Read through the records below and copy each line that uses the word "value".

---- Given data

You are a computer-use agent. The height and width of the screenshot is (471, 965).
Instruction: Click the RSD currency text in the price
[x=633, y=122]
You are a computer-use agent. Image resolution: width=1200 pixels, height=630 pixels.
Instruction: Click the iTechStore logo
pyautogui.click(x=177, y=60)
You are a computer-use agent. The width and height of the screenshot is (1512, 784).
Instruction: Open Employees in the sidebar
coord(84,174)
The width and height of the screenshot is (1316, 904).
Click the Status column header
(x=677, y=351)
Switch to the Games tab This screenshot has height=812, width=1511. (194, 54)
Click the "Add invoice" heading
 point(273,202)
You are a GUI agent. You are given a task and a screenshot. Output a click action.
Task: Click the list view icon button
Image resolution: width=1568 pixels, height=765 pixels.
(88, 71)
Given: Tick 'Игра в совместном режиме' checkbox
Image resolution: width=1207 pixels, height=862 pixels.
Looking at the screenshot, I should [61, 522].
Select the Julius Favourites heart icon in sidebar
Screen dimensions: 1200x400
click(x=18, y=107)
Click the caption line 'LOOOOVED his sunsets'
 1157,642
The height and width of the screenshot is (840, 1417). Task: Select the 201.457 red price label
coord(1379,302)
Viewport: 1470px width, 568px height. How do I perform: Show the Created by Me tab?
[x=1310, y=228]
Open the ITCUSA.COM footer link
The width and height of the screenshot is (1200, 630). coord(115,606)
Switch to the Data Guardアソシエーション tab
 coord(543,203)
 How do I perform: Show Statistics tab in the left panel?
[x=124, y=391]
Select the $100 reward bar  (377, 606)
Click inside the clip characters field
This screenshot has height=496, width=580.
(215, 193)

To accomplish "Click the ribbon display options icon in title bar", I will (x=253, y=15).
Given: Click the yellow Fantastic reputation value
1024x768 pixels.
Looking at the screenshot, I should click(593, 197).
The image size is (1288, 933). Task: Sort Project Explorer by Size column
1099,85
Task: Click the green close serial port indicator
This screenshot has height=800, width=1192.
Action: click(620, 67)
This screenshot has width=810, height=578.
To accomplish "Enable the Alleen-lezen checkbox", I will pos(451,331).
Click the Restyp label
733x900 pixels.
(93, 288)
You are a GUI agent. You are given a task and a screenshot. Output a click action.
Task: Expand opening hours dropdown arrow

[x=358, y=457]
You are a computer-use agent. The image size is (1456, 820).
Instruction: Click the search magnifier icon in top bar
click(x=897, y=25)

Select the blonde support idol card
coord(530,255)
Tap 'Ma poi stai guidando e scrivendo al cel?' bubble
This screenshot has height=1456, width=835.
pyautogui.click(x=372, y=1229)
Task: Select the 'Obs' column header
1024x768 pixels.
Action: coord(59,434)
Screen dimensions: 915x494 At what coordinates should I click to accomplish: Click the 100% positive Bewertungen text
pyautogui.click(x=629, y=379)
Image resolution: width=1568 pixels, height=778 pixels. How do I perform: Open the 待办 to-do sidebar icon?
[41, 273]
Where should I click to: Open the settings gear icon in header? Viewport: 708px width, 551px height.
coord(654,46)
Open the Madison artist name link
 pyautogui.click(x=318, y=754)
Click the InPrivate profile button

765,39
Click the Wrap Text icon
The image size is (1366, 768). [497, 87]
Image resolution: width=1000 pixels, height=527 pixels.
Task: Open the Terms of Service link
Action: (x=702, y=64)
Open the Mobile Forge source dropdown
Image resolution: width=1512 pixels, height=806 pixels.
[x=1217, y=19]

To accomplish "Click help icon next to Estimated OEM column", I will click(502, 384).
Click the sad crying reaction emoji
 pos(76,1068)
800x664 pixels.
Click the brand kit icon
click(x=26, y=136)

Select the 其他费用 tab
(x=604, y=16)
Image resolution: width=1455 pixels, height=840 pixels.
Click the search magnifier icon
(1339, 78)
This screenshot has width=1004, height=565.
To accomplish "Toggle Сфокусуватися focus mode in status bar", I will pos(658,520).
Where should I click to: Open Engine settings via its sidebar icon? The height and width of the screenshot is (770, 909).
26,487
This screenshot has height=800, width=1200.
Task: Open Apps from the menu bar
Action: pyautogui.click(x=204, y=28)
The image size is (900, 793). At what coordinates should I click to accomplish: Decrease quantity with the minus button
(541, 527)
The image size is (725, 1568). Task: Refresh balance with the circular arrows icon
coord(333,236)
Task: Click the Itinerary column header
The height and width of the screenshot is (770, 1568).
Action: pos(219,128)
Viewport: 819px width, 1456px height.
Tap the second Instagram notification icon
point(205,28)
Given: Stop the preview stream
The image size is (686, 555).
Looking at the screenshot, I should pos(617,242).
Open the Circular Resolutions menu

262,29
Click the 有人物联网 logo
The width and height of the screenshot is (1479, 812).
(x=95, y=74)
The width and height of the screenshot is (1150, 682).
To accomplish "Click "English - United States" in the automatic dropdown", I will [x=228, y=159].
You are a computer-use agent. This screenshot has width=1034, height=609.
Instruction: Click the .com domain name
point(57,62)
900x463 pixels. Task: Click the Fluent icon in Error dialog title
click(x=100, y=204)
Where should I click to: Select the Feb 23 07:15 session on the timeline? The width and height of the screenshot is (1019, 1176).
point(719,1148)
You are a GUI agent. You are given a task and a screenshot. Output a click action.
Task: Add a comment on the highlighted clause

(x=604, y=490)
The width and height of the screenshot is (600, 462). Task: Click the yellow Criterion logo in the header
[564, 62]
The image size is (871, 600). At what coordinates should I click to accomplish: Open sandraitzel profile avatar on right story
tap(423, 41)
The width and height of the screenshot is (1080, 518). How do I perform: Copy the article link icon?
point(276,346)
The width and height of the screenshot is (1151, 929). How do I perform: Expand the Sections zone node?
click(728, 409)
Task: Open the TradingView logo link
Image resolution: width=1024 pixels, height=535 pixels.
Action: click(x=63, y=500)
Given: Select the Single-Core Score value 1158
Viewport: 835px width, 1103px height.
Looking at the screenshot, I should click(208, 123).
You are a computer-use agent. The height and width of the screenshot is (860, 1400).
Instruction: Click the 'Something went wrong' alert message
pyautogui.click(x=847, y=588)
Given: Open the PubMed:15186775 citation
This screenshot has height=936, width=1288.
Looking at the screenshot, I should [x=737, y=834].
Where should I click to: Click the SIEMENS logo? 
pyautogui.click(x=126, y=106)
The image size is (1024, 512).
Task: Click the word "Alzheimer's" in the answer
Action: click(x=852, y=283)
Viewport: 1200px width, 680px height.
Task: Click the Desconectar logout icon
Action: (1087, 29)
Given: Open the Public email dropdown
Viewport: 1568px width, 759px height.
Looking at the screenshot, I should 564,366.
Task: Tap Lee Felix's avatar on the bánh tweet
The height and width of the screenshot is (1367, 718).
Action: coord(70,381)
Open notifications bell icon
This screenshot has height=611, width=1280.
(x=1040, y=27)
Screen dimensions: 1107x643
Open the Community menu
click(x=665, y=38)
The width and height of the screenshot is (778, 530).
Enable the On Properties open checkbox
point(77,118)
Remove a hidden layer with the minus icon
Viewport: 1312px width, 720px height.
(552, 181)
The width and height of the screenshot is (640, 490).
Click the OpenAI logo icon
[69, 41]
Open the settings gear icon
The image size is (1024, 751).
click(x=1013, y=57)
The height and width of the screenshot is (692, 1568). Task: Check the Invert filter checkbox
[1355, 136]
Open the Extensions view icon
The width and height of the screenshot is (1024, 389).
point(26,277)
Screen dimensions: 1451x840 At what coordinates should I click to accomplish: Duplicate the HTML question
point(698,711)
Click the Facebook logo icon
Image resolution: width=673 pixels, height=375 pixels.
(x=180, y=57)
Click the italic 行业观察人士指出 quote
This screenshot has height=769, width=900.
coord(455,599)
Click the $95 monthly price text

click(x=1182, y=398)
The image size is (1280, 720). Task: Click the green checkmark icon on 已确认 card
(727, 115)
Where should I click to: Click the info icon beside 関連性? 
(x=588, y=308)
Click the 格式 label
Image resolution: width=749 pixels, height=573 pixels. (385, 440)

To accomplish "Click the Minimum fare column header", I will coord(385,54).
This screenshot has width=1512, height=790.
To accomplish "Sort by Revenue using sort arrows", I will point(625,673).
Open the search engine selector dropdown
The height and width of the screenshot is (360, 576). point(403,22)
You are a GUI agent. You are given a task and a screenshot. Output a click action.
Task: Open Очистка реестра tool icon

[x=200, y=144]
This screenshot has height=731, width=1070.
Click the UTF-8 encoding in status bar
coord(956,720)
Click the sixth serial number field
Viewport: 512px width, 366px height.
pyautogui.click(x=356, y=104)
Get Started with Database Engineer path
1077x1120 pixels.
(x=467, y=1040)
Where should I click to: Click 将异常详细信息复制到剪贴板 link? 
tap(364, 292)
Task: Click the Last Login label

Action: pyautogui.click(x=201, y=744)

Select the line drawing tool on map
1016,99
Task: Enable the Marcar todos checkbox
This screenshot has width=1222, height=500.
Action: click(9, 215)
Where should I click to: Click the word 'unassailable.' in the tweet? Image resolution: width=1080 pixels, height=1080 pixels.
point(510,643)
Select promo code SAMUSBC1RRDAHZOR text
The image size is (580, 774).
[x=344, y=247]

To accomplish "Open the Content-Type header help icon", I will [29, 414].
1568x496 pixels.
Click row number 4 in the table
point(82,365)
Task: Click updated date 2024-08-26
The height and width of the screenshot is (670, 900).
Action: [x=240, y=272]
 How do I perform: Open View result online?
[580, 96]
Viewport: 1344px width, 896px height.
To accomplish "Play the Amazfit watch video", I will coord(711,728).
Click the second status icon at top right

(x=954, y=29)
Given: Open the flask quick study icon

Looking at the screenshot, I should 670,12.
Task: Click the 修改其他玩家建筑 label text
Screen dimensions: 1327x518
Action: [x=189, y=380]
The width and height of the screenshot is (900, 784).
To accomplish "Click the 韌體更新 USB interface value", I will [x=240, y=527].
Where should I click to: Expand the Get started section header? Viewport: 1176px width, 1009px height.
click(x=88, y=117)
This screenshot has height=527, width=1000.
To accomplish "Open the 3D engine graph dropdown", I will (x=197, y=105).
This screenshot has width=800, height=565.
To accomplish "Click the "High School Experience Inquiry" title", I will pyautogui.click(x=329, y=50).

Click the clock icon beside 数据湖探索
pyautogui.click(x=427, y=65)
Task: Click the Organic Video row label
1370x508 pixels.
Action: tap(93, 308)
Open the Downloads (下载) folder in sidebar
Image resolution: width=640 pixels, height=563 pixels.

--------

Completed task:
Given: Click the yellow Fantastic reputation value
Given: Select the Single-Core Score value 1158
To accomplish "Click the 韌體更新 USB interface value", I will [x=240, y=527].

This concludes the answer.